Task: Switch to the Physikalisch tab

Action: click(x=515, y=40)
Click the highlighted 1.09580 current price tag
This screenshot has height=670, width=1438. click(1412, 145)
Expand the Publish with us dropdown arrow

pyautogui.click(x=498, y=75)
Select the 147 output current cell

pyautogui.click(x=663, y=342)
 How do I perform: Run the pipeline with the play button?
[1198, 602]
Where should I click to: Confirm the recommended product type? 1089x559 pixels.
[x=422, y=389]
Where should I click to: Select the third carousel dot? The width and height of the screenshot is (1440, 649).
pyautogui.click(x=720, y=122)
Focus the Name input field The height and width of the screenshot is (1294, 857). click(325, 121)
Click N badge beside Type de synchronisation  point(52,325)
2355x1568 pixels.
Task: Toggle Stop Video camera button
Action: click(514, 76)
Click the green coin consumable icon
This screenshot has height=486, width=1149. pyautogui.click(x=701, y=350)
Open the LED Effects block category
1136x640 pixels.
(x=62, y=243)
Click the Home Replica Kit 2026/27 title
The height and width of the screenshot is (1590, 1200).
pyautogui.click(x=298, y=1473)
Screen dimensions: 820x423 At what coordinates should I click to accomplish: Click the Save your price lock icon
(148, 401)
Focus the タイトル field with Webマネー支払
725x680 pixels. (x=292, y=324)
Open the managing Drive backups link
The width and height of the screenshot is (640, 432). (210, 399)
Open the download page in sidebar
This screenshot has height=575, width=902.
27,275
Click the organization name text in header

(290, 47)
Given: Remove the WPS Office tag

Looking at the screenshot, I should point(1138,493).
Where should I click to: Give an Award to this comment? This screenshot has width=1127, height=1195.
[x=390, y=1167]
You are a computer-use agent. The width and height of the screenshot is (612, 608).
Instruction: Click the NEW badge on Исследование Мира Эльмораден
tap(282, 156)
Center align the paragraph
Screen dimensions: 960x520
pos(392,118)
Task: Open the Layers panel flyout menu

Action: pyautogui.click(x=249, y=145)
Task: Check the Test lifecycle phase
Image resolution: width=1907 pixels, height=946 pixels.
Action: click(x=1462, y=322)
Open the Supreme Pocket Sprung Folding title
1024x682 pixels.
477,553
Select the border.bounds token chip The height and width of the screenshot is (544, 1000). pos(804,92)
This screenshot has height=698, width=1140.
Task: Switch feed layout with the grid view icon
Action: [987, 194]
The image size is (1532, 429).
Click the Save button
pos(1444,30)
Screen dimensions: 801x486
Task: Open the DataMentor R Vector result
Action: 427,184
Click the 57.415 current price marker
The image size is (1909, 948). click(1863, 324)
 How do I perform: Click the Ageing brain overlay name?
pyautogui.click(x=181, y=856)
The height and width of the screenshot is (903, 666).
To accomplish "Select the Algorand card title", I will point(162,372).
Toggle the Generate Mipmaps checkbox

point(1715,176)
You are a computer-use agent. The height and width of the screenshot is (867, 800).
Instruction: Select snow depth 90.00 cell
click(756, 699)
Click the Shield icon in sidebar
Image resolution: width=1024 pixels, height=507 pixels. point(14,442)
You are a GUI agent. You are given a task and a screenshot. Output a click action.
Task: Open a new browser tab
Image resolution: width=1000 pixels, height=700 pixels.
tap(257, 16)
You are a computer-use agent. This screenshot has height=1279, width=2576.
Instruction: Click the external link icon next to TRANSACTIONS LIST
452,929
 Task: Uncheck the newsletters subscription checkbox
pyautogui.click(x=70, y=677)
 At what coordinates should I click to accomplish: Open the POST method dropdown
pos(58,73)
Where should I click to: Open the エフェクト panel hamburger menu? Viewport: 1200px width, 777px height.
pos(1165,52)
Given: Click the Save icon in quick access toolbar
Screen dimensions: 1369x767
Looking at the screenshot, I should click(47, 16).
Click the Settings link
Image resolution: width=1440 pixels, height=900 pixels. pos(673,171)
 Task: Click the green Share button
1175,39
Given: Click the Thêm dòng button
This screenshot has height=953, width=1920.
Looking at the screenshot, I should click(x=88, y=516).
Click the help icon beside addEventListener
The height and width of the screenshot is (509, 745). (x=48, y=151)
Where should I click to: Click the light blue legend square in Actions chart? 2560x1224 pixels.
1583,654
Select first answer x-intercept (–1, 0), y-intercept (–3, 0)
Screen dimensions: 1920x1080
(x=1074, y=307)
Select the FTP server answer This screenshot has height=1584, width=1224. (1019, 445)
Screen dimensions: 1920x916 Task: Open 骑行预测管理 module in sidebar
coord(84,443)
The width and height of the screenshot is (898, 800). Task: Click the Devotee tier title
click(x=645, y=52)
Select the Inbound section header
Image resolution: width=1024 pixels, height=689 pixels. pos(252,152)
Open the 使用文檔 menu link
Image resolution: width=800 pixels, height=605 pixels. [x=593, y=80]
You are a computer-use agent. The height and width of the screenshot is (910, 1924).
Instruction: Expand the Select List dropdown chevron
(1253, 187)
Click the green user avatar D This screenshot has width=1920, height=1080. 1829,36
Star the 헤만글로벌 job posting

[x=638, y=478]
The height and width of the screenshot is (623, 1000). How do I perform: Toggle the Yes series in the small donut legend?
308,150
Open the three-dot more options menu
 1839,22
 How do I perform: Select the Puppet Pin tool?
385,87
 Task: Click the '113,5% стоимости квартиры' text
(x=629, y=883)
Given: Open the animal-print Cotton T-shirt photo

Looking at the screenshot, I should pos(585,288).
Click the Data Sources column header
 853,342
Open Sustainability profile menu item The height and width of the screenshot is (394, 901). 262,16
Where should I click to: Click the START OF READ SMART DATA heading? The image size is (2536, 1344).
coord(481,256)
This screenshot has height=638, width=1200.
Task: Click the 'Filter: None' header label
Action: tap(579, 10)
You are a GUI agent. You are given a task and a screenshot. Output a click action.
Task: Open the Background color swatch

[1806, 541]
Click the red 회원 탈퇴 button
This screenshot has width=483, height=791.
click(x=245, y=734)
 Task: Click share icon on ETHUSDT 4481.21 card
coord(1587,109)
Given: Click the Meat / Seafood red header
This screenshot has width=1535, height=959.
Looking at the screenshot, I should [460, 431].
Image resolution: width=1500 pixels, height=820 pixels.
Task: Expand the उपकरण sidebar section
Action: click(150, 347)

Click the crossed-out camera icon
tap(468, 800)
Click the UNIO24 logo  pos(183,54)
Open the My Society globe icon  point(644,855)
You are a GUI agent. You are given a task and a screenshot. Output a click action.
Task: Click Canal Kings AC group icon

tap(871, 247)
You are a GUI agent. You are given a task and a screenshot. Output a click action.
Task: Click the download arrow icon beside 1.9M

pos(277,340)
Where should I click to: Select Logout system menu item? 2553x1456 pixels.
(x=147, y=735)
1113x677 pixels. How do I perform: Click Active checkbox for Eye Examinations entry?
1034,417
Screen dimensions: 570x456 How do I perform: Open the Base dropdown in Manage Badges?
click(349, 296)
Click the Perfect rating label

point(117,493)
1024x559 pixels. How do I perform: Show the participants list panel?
....
Format every line of the items above as a JSON list of strings, one string per line, leaving out blank lines.

• _ANSWER FOR THE TASK_:
[
  "Task: Switch to the Physikalisch tab",
  "Action: click(x=515, y=40)",
  "Click the highlighted 1.09580 current price tag",
  "This screenshot has height=670, width=1438. click(1412, 145)",
  "Expand the Publish with us dropdown arrow",
  "pyautogui.click(x=498, y=75)",
  "Select the 147 output current cell",
  "pyautogui.click(x=663, y=342)",
  " How do I perform: Run the pipeline with the play button?",
  "[1198, 602]",
  "Where should I click to: Confirm the recommended product type? 1089x559 pixels.",
  "[x=422, y=389]",
  "Where should I click to: Select the third carousel dot? The width and height of the screenshot is (1440, 649).",
  "pyautogui.click(x=720, y=122)",
  "Focus the Name input field The height and width of the screenshot is (1294, 857). click(325, 121)",
  "Click N badge beside Type de synchronisation  point(52,325)",
  "2355x1568 pixels.",
  "Task: Toggle Stop Video camera button",
  "Action: click(514, 76)",
  "Click the green coin consumable icon",
  "This screenshot has height=486, width=1149. pyautogui.click(x=701, y=350)",
  "Open the LED Effects block category",
  "1136x640 pixels.",
  "(x=62, y=243)",
  "Click the Home Replica Kit 2026/27 title",
  "The height and width of the screenshot is (1590, 1200).",
  "pyautogui.click(x=298, y=1473)",
  "Screen dimensions: 820x423 At what coordinates should I click to accomplish: Click the Save your price lock icon",
  "(148, 401)",
  "Focus the タイトル field with Webマネー支払",
  "725x680 pixels. (x=292, y=324)",
  "Open the managing Drive backups link",
  "The width and height of the screenshot is (640, 432). (210, 399)",
  "Open the download page in sidebar",
  "This screenshot has height=575, width=902.",
  "27,275",
  "Click the organization name text in header",
  "(290, 47)",
  "Given: Remove the WPS Office tag",
  "Looking at the screenshot, I should point(1138,493).",
  "Where should I click to: Give an Award to this comment? This screenshot has width=1127, height=1195.",
  "[x=390, y=1167]",
  "You are a computer-use agent. The width and height of the screenshot is (612, 608).",
  "Instruction: Click the NEW badge on Исследование Мира Эльмораден",
  "tap(282, 156)",
  "Center align the paragraph",
  "Screen dimensions: 960x520",
  "pos(392,118)",
  "Task: Open the Layers panel flyout menu",
  "Action: pyautogui.click(x=249, y=145)",
  "Task: Check the Test lifecycle phase",
  "Image resolution: width=1907 pixels, height=946 pixels.",
  "Action: click(x=1462, y=322)",
  "Open the Supreme Pocket Sprung Folding title",
  "1024x682 pixels.",
  "477,553",
  "Select the border.bounds token chip The height and width of the screenshot is (544, 1000). pos(804,92)",
  "This screenshot has height=698, width=1140.",
  "Task: Switch feed layout with the grid view icon",
  "Action: [987, 194]",
  "The image size is (1532, 429).",
  "Click the Save button",
  "pos(1444,30)",
  "Screen dimensions: 801x486",
  "Task: Open the DataMentor R Vector result",
  "Action: 427,184",
  "Click the 57.415 current price marker",
  "The image size is (1909, 948). click(1863, 324)",
  " How do I perform: Click the Ageing brain overlay name?",
  "pyautogui.click(x=181, y=856)",
  "The height and width of the screenshot is (903, 666).",
  "To accomplish \"Select the Algorand card title\", I will point(162,372).",
  "Toggle the Generate Mipmaps checkbox",
  "point(1715,176)",
  "You are a computer-use agent. The height and width of the screenshot is (867, 800).",
  "Instruction: Select snow depth 90.00 cell",
  "click(756, 699)",
  "Click the Shield icon in sidebar",
  "Image resolution: width=1024 pixels, height=507 pixels. point(14,442)",
  "You are a GUI agent. You are given a task and a screenshot. Output a click action.",
  "Task: Open a new browser tab",
  "Image resolution: width=1000 pixels, height=700 pixels.",
  "tap(257, 16)",
  "You are a computer-use agent. This screenshot has height=1279, width=2576.",
  "Instruction: Click the external link icon next to TRANSACTIONS LIST",
  "452,929",
  " Task: Uncheck the newsletters subscription checkbox",
  "pyautogui.click(x=70, y=677)",
  " At what coordinates should I click to accomplish: Open the POST method dropdown",
  "pos(58,73)",
  "Where should I click to: Open the エフェクト panel hamburger menu? Viewport: 1200px width, 777px height.",
  "pos(1165,52)",
  "Given: Click the Save icon in quick access toolbar",
  "Screen dimensions: 1369x767",
  "Looking at the screenshot, I should click(47, 16).",
  "Click the Settings link",
  "Image resolution: width=1440 pixels, height=900 pixels. pos(673,171)",
  " Task: Click the green Share button",
  "1175,39",
  "Given: Click the Thêm dòng button",
  "This screenshot has height=953, width=1920.",
  "Looking at the screenshot, I should click(x=88, y=516).",
  "Click the help icon beside addEventListener",
  "The height and width of the screenshot is (509, 745). (x=48, y=151)",
  "Where should I click to: Click the light blue legend square in Actions chart? 2560x1224 pixels.",
  "1583,654",
  "Select first answer x-intercept (–1, 0), y-intercept (–3, 0)",
  "Screen dimensions: 1920x1080",
  "(x=1074, y=307)",
  "Select the FTP server answer This screenshot has height=1584, width=1224. (1019, 445)",
  "Screen dimensions: 1920x916 Task: Open 骑行预测管理 module in sidebar",
  "coord(84,443)",
  "The width and height of the screenshot is (898, 800). Task: Click the Devotee tier title",
  "click(x=645, y=52)",
  "Select the Inbound section header",
  "Image resolution: width=1024 pixels, height=689 pixels. pos(252,152)",
  "Open the 使用文檔 menu link",
  "Image resolution: width=800 pixels, height=605 pixels. [x=593, y=80]",
  "You are a computer-use agent. The height and width of the screenshot is (910, 1924).",
  "Instruction: Expand the Select List dropdown chevron",
  "(1253, 187)",
  "Click the green user avatar D This screenshot has width=1920, height=1080. 1829,36",
  "Star the 헤만글로벌 job posting",
  "[x=638, y=478]",
  "The height and width of the screenshot is (623, 1000). How do I perform: Toggle the Yes series in the small donut legend?",
  "308,150",
  "Open the three-dot more options menu",
  " 1839,22",
  " How do I perform: Select the Puppet Pin tool?",
  "385,87",
  " Task: Click the '113,5% стоимости квартиры' text",
  "(x=629, y=883)",
  "Given: Open the animal-print Cotton T-shirt photo",
  "Looking at the screenshot, I should pos(585,288).",
  "Click the Data Sources column header",
  " 853,342",
  "Open Sustainability profile menu item The height and width of the screenshot is (394, 901). 262,16",
  "Where should I click to: Click the START OF READ SMART DATA heading? The image size is (2536, 1344).",
  "coord(481,256)",
  "This screenshot has height=638, width=1200.",
  "Task: Click the 'Filter: None' header label",
  "Action: tap(579, 10)",
  "You are a GUI agent. You are given a task and a screenshot. Output a click action.",
  "Task: Open the Background color swatch",
  "[1806, 541]",
  "Click the red 회원 탈퇴 button",
  "This screenshot has width=483, height=791.",
  "click(x=245, y=734)",
  " Task: Click share icon on ETHUSDT 4481.21 card",
  "coord(1587,109)",
  "Given: Click the Meat / Seafood red header",
  "This screenshot has width=1535, height=959.",
  "Looking at the screenshot, I should [460, 431].",
  "Image resolution: width=1500 pixels, height=820 pixels.",
  "Task: Expand the उपकरण sidebar section",
  "Action: click(150, 347)",
  "Click the crossed-out camera icon",
  "tap(468, 800)",
  "Click the UNIO24 logo  pos(183,54)",
  "Open the My Society globe icon  point(644,855)",
  "You are a GUI agent. You are given a task and a screenshot. Output a click action.",
  "Task: Click Canal Kings AC group icon",
  "tap(871, 247)",
  "You are a GUI agent. You are given a task and a screenshot. Output a click action.",
  "Task: Click the download arrow icon beside 1.9M",
  "pos(277,340)",
  "Where should I click to: Select Logout system menu item? 2553x1456 pixels.",
  "(x=147, y=735)",
  "1113x677 pixels. How do I perform: Click Active checkbox for Eye Examinations entry?",
  "1034,417",
  "Screen dimensions: 570x456 How do I perform: Open the Base dropdown in Manage Badges?",
  "click(349, 296)",
  "Click the Perfect rating label",
  "point(117,493)",
  "1024x559 pixels. How do I perform: Show the participants list panel?"
]